The majority of “The Equalizer 3” consists of McCall laying low, recovering from the physical fallout from the opening sequence and getting familiar with Altamonte, the next stop on his journey of vengeance. If there is a wildly unrealistic part of the film, it is the idea that a wounded man would recover so quickly and be able to walk the town’s steep stairs. The townsfolk notice McCall and are initially distant and wary of the stranger. There is some suspense whether McCall is the only black person in town then McCall would have to navigate their reactions of best-case scenario, curiosity, and worst-case scenario, racism. He is not exactly a man who has to be diplomatic. Have no fear. There are two other black people: a potential love interest, café server Aminah (Gaia Scodellaro), and Khalid (Zakaria Hamza), a man who works at the fish shop and has no lines. The townsfolk warm up to McCall quickly.

While enjoying the town’s hospitality, there is an implicit countdown between McCall’s hit point meter increasing and Marco’s activity spreading through the town. Once those two factors converge, it is on. If the film should have been cut short, it should have happened once McCall became well enough to pitch in to repair a firebombed shop but holds back though he wants to demonstrate his skippity paps.
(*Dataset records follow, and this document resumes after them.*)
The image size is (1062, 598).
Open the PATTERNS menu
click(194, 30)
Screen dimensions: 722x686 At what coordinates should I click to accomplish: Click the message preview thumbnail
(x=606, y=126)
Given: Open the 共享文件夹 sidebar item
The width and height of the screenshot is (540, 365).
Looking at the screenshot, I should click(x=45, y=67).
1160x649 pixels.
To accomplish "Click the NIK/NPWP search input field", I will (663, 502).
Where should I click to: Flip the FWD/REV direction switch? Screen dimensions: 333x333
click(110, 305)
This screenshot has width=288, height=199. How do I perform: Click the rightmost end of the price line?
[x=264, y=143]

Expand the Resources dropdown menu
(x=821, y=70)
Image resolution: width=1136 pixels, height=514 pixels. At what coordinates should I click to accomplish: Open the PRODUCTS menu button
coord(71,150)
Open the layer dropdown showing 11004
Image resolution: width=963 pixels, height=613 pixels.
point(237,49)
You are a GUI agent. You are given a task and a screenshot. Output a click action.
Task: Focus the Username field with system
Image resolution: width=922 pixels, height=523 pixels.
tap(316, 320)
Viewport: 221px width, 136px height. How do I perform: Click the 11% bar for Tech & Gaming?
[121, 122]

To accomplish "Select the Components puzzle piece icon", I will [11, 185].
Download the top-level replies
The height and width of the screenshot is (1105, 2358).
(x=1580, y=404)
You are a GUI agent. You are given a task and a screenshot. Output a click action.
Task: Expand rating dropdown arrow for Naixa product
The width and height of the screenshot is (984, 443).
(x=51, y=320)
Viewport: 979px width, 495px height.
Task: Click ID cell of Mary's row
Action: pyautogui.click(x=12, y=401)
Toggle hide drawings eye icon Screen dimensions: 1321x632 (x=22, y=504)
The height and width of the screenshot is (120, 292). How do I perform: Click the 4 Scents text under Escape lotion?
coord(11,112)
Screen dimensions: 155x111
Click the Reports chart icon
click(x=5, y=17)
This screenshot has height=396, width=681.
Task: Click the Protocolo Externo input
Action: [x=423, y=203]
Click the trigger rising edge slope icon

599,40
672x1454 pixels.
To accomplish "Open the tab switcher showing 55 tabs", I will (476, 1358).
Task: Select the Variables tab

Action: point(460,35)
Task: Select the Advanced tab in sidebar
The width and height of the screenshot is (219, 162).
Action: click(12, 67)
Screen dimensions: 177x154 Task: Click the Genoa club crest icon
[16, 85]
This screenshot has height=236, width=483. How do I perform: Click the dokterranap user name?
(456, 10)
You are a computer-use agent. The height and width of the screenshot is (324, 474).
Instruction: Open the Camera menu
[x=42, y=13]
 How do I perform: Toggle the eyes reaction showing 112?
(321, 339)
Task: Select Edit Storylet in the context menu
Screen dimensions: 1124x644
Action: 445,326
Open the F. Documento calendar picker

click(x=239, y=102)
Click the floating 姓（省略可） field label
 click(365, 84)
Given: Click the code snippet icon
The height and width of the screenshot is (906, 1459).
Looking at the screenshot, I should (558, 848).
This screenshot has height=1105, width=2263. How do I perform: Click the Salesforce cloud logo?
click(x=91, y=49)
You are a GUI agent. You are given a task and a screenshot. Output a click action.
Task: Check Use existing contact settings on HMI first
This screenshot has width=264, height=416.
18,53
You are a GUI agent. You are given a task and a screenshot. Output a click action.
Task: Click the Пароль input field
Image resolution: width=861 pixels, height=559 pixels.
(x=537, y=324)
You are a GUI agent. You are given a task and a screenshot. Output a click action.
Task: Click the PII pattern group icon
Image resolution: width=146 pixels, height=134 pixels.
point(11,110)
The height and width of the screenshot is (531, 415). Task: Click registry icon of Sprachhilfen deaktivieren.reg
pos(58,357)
McCall makes up for lost time because once Marco and McCall converge, McCall wastes no time on making Marco regret all his life choices.

“The Equalizer 3” has a thread devoted to McCall enlisting the CIA to help him, but that thread is only meaningful if you were a fan of “Man on Fire” (2004) and desperate for a reunion between Washington and Dakota Fanning, who plays CIA agent Emma Collins who has a mysterious connection to McCall revealed at the end of the film. Collins is called smart, but it is much ado about nothing other than she sports a cool demeanor when interrogating a bad guy. When McCall notes her mistakes, I spotted one. How smart can she be? The reveal of Collins’ identity is supposed to be an emotional callback to the prior installments, but it was anticlimactic. That entire story line should have stayed on the cutting room floor.

While “The Equalizer 3” loses some momentum by embracing tropes and changing locations, the brutal action makes up for it, and Washington’s innate magnetism elevates the film. If you do not like violence, walk on by, but if you do, the gorgeous mountainous vistas will keep you occupied while you wait for the next blood bath.